Mary Recomenda | O terno tanto faz como tanto fez — Sylvia Plath


Existe um tipo de dor que só quem já se sentiu “fora do lugar” consegue entender. Em “O terno tanto faz, como tanto fez”, um conto curto, mas cirúrgico de Sylvia Plath, somos apresentados a uma peça de roupa que é, na verdade, uma herança de silêncios.

O terno passa de irmão para irmão. Para os mais velhos, ele é um fardo, uma armadura rígida que os obriga a caber em um papel que eles não escolheram. Quando ele chega ao irmão mais novo, algo mágico e terrível acontece: o menino fica feliz. Ele veste o terno com entusiasmo, sem saber que o mundo está prestes a usar aquele tecido para sufocar sua espontaneidade.

O que Sylvia Plath nos sussurra entre as linhas é que o mundo gasta uma energia enorme tentando nos ensinar a ter vergonha. Vergonha de não ser “adequada”, de gostar do que é diferente, de não vestir o figurino que a sociedade tenta nos impor. O menino é puro porque ainda não foi “educado” pelo constrangimento. Ele ainda não sabe que, para muitos, “vestir o terno” é sinônimo de silenciar a própria voz.

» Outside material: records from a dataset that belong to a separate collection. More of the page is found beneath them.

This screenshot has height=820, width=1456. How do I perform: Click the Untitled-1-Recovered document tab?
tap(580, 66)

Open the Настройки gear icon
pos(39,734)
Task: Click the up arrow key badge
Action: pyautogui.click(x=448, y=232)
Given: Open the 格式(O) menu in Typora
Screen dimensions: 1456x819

Reler Plath agora me faz pensar em como a literatura é esse espaço onde a gente pode, finalmente, tirar o terno. Muita gente vai tentar te ensinar a ter vergonha de ser inteligente, de preferir um passeio no parque a uma balada lotada. Não aprenda. Seja como o irmão mais novo: fique com a alegria da descoberta e deixe que os outros carreguem o peso do desconforto de não saberem ser autênticos.

Plath, como sempre, nos corta para a gente poder ver o que tem dentro, para recusar a vestir o terno da mediocridade.